Structure instructions clearly. Use headings, numbered steps, and examples. The agent processes structured text more reliably than prose.
Include examples. Show input/output pairs so the agent knows what good results look like.
Define output format. If you want results in a specific format (table, list, JSON), say so explicitly.
Cover edge cases. Tell the agent what to do when things go wrong or when input is ambiguous.

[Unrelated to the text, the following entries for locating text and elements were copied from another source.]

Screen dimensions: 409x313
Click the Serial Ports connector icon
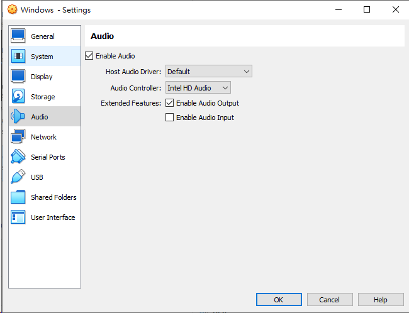coord(18,157)
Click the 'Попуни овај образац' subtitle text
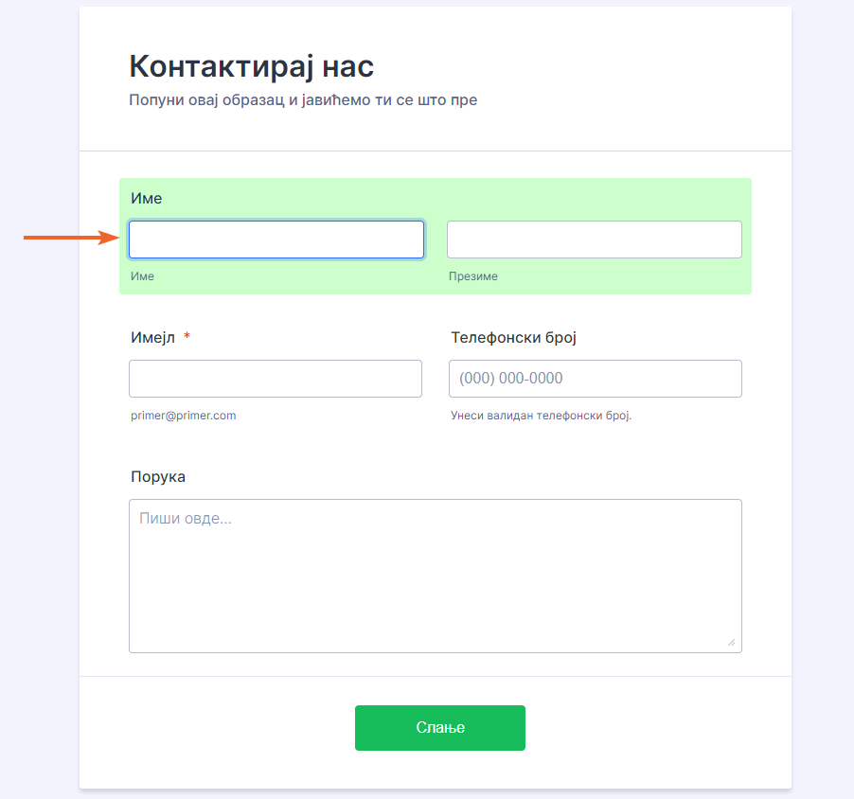 (x=303, y=99)
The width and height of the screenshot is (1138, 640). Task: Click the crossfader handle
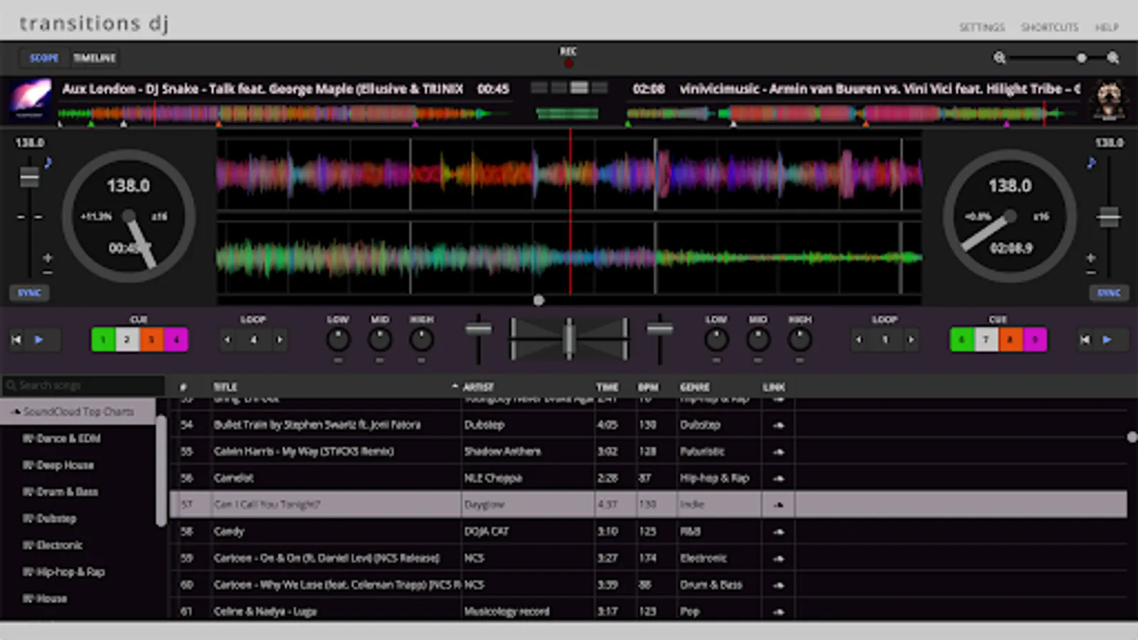pos(568,338)
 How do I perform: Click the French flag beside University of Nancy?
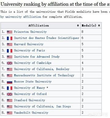[x=9, y=88]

Keeping Skills Lightweight
- Keep
SKILL.mdunder 500 lines - Move reference material to
references/ - Move templates and data to
assets/ - Move executable scripts to
scripts/ - Each installed skill costs ~100 tokens at boot (metadata only)
Organizing Skills
- One skill per concern — don't combine unrelated behaviors
- Use descriptive names:
php-code-reviewnotreview - Group related skills by naming convention:
git-workflow,git-hooks,git-bisect - Keep the skills directory flat (no nesting of skill directories)
Reusable Patterns
Good candidates for skills:
- Code review checklists for specific languages or frameworks
- Commit message and PR description conventions
- Deployment workflows and runbooks
- Data transformation recipes
- API integration patterns
- Documentation templates
- Testing strategies for specific domains
Poor candidates for skills:
- One-off tasks you'll never repeat
- Tasks that need executable code (use a toolkit instead)
- Simple facts or lookups (just tell the agent directly)
Examples
Say Hello (Prompt-Only)
The simplest skill — pure instructions, no supporting files.
Location: examples/say-hello/
---
name: say-hello
description: Greet users warmly in various languages and styles. Use when asked to say hello, greet someone, or welcome a user.
license: MIT
metadata:
author: coqui
version: "1.0"
---
# Say Hello
Greet users in a warm, friendly way. Adapt your greeting based on the user's preferences.
## Default Behavior
When no specific style is requested, use a friendly, casual greeting appropriate to the context.
## Language Support
When asked to greet in a specific language, use a natural greeting in that language followed by a brief English translation in parentheses:
- **English:** "Hello! How can I help you today?"
- **Spanish:** "¡Hola! ¿Cómo puedo ayudarte hoy?"
- **French:** "Bonjour ! Comment puis-je vous aider aujourd'hui ?"
## Formality Levels
- **Casual:** "Hey!", "What's up!"
- **Formal:** "Good day. How may I assist you?"
- **Playful:** "Hey there! 🎉 Ready to have some fun?"
Code Review (With References)
A more complex skill that includes a reference directory.
code-review/
├── SKILL.md
└── references/
├── php-checklist.md
└── security-checklist.md
---
name: code-review
description: Review code for quality, security, and maintainability. Use when asked to review, audit, or critique any code.
license: MIT
metadata:
author: dev-team
version: "2.0"
---
# Code Review
## Process
1. Read the code thoroughly before commenting
2. Check against the relevant language checklist (see references/)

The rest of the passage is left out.